4.Chandi Prasad Bhatt, who hails from Uttarakhand, founded the Dasholi Gram Swarajya Sangh (DGSS) in Gopeshwar in 1964, which later became a mother organisation to the Chipko movement, in which he was one of the pioneers. This was instituted in order to organise fellow villagers in Gopeshwar for employment near their homes in forest-based industries, making wooden implements from ash trees, and gathering and marketing herbs for ayurvedic medicine, and to combat vice and exploitation. Inspired by the Gandhian leader, Jayprakash Narayan’s speech, Bhatt was one of the young people who launched themselves into the Sarvodaya movement, and Gandhian campaigns of Bhoodan and Gramdan.

5.Known as “the waterman of India”, Rajendra Singh is an Indian water conservationist and environmentalist from Alwar district, Rajasthan.

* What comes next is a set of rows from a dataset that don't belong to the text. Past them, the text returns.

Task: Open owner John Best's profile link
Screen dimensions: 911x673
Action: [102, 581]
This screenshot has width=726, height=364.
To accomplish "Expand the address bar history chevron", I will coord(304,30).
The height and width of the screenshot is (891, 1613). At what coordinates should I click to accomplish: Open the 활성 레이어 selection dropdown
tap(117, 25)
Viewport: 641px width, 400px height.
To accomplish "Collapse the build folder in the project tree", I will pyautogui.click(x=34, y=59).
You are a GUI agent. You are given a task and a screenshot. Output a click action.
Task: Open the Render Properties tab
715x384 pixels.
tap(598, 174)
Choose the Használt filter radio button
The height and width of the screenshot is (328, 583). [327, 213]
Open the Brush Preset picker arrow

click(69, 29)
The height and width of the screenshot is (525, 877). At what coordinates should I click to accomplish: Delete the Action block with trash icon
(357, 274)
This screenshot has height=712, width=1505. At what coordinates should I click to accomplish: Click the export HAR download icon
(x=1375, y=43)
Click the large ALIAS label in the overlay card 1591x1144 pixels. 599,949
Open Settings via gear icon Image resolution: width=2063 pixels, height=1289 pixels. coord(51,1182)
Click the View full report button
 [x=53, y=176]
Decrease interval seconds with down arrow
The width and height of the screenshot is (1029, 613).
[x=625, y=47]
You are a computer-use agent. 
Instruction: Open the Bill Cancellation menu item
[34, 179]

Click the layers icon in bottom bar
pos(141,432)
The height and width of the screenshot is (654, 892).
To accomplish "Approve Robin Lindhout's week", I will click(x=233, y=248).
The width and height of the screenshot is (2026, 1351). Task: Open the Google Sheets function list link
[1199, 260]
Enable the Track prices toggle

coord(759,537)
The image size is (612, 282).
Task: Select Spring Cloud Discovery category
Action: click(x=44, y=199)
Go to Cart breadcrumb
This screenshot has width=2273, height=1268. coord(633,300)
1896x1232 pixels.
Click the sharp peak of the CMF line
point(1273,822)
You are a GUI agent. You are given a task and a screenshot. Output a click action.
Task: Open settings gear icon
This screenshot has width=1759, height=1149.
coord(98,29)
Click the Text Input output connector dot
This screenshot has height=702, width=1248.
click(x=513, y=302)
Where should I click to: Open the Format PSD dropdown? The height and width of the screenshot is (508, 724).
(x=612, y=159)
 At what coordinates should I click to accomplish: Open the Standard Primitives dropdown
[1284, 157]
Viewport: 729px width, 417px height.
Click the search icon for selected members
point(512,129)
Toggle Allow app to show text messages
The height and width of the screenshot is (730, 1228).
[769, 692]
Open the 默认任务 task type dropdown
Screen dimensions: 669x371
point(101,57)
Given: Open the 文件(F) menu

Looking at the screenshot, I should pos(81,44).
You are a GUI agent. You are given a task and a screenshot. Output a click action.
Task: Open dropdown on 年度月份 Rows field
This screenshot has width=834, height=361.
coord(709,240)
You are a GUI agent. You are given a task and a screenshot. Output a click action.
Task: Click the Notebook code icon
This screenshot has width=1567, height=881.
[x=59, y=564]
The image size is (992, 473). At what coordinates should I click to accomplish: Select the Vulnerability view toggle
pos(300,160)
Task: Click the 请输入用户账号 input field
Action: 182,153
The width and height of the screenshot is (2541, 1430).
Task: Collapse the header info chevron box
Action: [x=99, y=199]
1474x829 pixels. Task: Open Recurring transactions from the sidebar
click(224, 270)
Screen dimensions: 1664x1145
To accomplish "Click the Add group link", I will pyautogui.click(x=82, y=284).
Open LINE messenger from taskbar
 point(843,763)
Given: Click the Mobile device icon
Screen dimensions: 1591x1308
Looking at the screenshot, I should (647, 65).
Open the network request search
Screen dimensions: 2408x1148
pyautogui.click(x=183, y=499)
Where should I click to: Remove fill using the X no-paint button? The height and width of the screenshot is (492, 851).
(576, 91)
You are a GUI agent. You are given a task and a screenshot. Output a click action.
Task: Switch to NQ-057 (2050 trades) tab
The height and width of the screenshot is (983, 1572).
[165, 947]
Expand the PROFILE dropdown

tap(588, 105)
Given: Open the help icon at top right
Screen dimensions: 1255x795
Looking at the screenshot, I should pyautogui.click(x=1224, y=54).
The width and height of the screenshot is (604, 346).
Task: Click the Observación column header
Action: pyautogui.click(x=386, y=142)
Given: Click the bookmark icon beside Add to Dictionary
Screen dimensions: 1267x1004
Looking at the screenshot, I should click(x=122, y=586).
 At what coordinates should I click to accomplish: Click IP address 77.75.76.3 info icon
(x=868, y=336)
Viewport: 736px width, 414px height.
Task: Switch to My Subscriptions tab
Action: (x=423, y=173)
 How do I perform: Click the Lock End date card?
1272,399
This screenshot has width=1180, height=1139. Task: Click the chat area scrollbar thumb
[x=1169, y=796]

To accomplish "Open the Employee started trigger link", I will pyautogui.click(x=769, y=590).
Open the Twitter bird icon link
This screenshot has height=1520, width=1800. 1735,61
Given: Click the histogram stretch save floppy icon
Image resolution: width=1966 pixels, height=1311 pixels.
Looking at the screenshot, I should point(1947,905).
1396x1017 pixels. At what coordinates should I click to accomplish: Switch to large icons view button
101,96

He won the Ramon Magsaysay Award for community leadership in 2001 for his pioneering work in community-based efforts in water harvesting and water management. He runs an NGO called ‘Tarun Bharat Sangh’ (TBS), which was founded in 1975. The NGO based in village Kishori-Bhikampura in Thanagazi tehsil near Sariska Tiger Reserve, has been instrumental in fighting the slow bureaucracy and the mining lobby. It has also helped villagers take charge of water management in their semi-arid areas through the use of johad, rainwater storage tanks, dams and other time-tested as well as path-breaking techniques.